-------- Material for the task
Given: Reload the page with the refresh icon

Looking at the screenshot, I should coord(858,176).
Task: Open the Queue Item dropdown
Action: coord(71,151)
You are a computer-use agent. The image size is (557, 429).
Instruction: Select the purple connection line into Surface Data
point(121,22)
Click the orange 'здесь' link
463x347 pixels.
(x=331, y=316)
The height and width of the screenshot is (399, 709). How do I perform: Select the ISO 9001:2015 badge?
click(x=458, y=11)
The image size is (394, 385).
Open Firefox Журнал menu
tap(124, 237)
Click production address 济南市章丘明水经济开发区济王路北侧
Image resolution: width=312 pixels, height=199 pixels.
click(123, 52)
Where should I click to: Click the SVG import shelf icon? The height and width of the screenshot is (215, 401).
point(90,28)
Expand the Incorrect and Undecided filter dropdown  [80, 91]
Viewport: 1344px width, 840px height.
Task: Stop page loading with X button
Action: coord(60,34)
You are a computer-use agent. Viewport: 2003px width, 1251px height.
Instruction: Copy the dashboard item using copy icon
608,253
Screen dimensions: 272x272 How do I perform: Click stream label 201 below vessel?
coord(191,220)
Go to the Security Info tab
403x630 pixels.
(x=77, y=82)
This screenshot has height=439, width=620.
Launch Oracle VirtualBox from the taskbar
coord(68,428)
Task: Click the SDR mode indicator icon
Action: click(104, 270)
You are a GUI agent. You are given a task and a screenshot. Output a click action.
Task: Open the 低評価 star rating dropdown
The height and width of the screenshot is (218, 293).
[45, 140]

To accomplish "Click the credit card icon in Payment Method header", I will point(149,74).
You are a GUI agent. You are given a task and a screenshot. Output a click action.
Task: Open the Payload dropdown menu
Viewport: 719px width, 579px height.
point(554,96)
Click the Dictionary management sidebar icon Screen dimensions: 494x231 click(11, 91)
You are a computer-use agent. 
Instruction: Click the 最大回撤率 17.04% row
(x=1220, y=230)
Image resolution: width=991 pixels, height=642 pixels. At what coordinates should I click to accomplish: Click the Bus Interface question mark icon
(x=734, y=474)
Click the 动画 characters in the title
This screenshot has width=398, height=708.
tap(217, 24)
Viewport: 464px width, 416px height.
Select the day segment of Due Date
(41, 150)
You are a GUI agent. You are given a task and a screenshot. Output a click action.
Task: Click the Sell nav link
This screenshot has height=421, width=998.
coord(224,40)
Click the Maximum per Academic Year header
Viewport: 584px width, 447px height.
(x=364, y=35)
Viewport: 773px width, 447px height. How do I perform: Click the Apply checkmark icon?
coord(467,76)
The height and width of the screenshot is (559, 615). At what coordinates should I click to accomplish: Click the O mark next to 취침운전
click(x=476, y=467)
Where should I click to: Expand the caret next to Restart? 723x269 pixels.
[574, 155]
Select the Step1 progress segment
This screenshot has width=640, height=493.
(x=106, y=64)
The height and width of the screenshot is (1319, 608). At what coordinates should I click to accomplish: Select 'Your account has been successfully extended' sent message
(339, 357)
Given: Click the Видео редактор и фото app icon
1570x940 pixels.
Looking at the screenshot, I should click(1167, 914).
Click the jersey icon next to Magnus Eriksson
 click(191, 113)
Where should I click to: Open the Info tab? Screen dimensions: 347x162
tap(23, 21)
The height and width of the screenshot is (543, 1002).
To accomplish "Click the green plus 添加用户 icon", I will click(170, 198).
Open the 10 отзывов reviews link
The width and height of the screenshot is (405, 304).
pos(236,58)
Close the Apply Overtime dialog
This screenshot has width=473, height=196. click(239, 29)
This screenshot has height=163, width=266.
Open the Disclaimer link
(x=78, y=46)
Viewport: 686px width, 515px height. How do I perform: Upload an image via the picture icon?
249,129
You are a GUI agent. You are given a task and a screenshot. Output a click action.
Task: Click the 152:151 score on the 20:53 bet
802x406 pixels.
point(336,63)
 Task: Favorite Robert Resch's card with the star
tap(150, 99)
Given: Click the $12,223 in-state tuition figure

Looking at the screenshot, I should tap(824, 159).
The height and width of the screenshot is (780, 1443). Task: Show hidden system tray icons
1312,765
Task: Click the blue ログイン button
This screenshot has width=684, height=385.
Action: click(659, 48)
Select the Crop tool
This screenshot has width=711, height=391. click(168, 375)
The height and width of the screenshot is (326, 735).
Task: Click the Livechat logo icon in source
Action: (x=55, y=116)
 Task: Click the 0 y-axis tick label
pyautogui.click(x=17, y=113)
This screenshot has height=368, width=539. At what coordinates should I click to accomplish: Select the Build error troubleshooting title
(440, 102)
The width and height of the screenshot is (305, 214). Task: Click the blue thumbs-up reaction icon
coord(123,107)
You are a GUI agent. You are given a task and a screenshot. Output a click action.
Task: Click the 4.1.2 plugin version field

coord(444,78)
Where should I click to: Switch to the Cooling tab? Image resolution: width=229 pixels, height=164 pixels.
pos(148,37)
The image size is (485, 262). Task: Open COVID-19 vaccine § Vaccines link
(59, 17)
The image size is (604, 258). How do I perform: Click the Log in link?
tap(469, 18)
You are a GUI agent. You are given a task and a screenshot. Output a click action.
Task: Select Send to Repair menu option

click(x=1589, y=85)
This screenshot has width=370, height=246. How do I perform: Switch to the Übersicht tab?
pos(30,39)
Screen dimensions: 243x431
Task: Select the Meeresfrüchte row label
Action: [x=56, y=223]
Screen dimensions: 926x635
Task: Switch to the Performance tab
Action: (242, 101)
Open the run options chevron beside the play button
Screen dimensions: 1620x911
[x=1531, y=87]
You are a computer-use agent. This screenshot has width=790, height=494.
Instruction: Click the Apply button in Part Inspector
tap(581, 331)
----------------
Short problem ::
Lay out every line of the records above as a two-column Markdown table headed Row and Record Line, numbering the rows in order and omitting blank lines.

Response for this exercise ::
| Row | Record Line |
|---|---|
| 1 | Given: Reload the page with the refresh icon |
| 2 | Looking at the screenshot, I should coord(858,176). |
| 3 | Task: Open the Queue Item dropdown |
| 4 | Action: coord(71,151) |
| 5 | You are a computer-use agent. The image size is (557, 429). |
| 6 | Instruction: Select the purple connection line into Surface Data |
| 7 | point(121,22) |
| 8 | Click the orange 'здесь' link |
| 9 | 463x347 pixels. |
| 10 | (x=331, y=316) |
| 11 | The height and width of the screenshot is (399, 709). How do I perform: Select the ISO 9001:2015 badge? |
| 12 | click(x=458, y=11) |
| 13 | The image size is (394, 385). |
| 14 | Open Firefox Журнал menu |
| 15 | tap(124, 237) |
| 16 | Click production address 济南市章丘明水经济开发区济王路北侧 |
| 17 | Image resolution: width=312 pixels, height=199 pixels. |
| 18 | click(123, 52) |
| 19 | Where should I click to: Click the SVG import shelf icon? The height and width of the screenshot is (215, 401). |
| 20 | point(90,28) |
| 21 | Expand the Incorrect and Undecided filter dropdown  [80, 91] |
| 22 | Viewport: 1344px width, 840px height. |
| 23 | Task: Stop page loading with X button |
| 24 | Action: coord(60,34) |
| 25 | You are a computer-use agent. Viewport: 2003px width, 1251px height. |
| 26 | Instruction: Copy the dashboard item using copy icon |
| 27 | 608,253 |
| 28 | Screen dimensions: 272x272 How do I perform: Click stream label 201 below vessel? |
| 29 | coord(191,220) |
| 30 | Go to the Security Info tab |
| 31 | 403x630 pixels. |
| 32 | (x=77, y=82) |
| 33 | This screenshot has height=439, width=620. |
| 34 | Launch Oracle VirtualBox from the taskbar |
| 35 | coord(68,428) |
| 36 | Task: Click the SDR mode indicator icon |
| 37 | Action: click(104, 270) |
| 38 | You are a GUI agent. You are given a task and a screenshot. Output a click action. |
| 39 | Task: Open the 低評価 star rating dropdown |
| 40 | The height and width of the screenshot is (218, 293). |
| 41 | [45, 140] |
| 42 | To accomplish "Click the credit card icon in Payment Method header", I will point(149,74). |
| 43 | You are a GUI agent. You are given a task and a screenshot. Output a click action. |
| 44 | Task: Open the Payload dropdown menu |
| 45 | Viewport: 719px width, 579px height. |
| 46 | point(554,96) |
| 47 | Click the Dictionary management sidebar icon Screen dimensions: 494x231 click(11, 91) |
| 48 | You are a computer-use agent.  |
| 49 | Instruction: Click the 最大回撤率 17.04% row |
| 50 | (x=1220, y=230) |
| 51 | Image resolution: width=991 pixels, height=642 pixels. At what coordinates should I click to accomplish: Click the Bus Interface question mark icon |
| 52 | (x=734, y=474) |
| 53 | Click the 动画 characters in the title |
| 54 | This screenshot has width=398, height=708. |
| 55 | tap(217, 24) |
| 56 | Viewport: 464px width, 416px height. |
| 57 | Select the day segment of Due Date |
| 58 | (41, 150) |
| 59 | You are a GUI agent. You are given a task and a screenshot. Output a click action. |
| 60 | Task: Click the Sell nav link |
| 61 | This screenshot has height=421, width=998. |
| 62 | coord(224,40) |
| 63 | Click the Maximum per Academic Year header |
| 64 | Viewport: 584px width, 447px height. |
| 65 | (x=364, y=35) |
| 66 | Viewport: 773px width, 447px height. How do I perform: Click the Apply checkmark icon? |
| 67 | coord(467,76) |
| 68 | The height and width of the screenshot is (559, 615). At what coordinates should I click to accomplish: Click the O mark next to 취침운전 |
| 69 | click(x=476, y=467) |
| 70 | Where should I click to: Expand the caret next to Restart? 723x269 pixels. |
| 71 | [574, 155] |
| 72 | Select the Step1 progress segment |
| 73 | This screenshot has width=640, height=493. |
| 74 | (x=106, y=64) |
| 75 | The height and width of the screenshot is (1319, 608). At what coordinates should I click to accomplish: Select 'Your account has been successfully extended' sent message |
| 76 | (339, 357) |
| 77 | Given: Click the Видео редактор и фото app icon |
| 78 | 1570x940 pixels. |
| 79 | Looking at the screenshot, I should click(1167, 914). |
| 80 | Click the jersey icon next to Magnus Eriksson |
| 81 |  click(191, 113) |
| 82 | Where should I click to: Open the Info tab? Screen dimensions: 347x162 |
| 83 | tap(23, 21) |
| 84 | The height and width of the screenshot is (543, 1002). |
| 85 | To accomplish "Click the green plus 添加用户 icon", I will click(170, 198). |
| 86 | Open the 10 отзывов reviews link |
| 87 | The width and height of the screenshot is (405, 304). |
| 88 | pos(236,58) |
| 89 | Close the Apply Overtime dialog |
| 90 | This screenshot has width=473, height=196. click(239, 29) |
| 91 | This screenshot has height=163, width=266. |
| 92 | Open the Disclaimer link |
| 93 | (x=78, y=46) |
| 94 | Viewport: 686px width, 515px height. How do I perform: Upload an image via the picture icon? |
| 95 | 249,129 |
| 96 | You are a GUI agent. You are given a task and a screenshot. Output a click action. |
| 97 | Task: Click the 152:151 score on the 20:53 bet |
| 98 | 802x406 pixels. |
| 99 | point(336,63) |
| 100 |  Task: Favorite Robert Resch's card with the star |
| 101 | tap(150, 99) |
| 102 | Given: Click the $12,223 in-state tuition figure |
| 103 | Looking at the screenshot, I should tap(824, 159). |
| 104 | The height and width of the screenshot is (780, 1443). Task: Show hidden system tray icons |
| 105 | 1312,765 |
| 106 | Task: Click the blue ログイン button |
| 107 | This screenshot has width=684, height=385. |
| 108 | Action: click(659, 48) |
| 109 | Select the Crop tool |
| 110 | This screenshot has width=711, height=391. click(168, 375) |
| 111 | The height and width of the screenshot is (326, 735). |
| 112 | Task: Click the Livechat logo icon in source |
| 113 | Action: (x=55, y=116) |
| 114 |  Task: Click the 0 y-axis tick label |
| 115 | pyautogui.click(x=17, y=113) |
| 116 | This screenshot has height=368, width=539. At what coordinates should I click to accomplish: Select the Build error troubleshooting title |
| 117 | (440, 102) |
| 118 | The width and height of the screenshot is (305, 214). Task: Click the blue thumbs-up reaction icon |
| 119 | coord(123,107) |
| 120 | You are a GUI agent. You are given a task and a screenshot. Output a click action. |
| 121 | Task: Click the 4.1.2 plugin version field |
| 122 | coord(444,78) |
| 123 | Where should I click to: Switch to the Cooling tab? Image resolution: width=229 pixels, height=164 pixels. |
| 124 | pos(148,37) |
| 125 | The image size is (485, 262). Task: Open COVID-19 vaccine § Vaccines link |
| 126 | (59, 17) |
| 127 | The image size is (604, 258). How do I perform: Click the Log in link? |
| 128 | tap(469, 18) |
| 129 | You are a GUI agent. You are given a task and a screenshot. Output a click action. |
| 130 | Task: Select Send to Repair menu option |
| 131 | click(x=1589, y=85) |
| 132 | This screenshot has width=370, height=246. How do I perform: Switch to the Übersicht tab? |
| 133 | pos(30,39) |
| 134 | Screen dimensions: 243x431 |
| 135 | Task: Select the Meeresfrüchte row label |
| 136 | Action: [x=56, y=223] |
| 137 | Screen dimensions: 926x635 |
| 138 | Task: Switch to the Performance tab |
| 139 | Action: (242, 101) |
| 140 | Open the run options chevron beside the play button |
| 141 | Screen dimensions: 1620x911 |
| 142 | [x=1531, y=87] |
| 143 | You are a computer-use agent. This screenshot has width=790, height=494. |
| 144 | Instruction: Click the Apply button in Part Inspector |
| 145 | tap(581, 331) |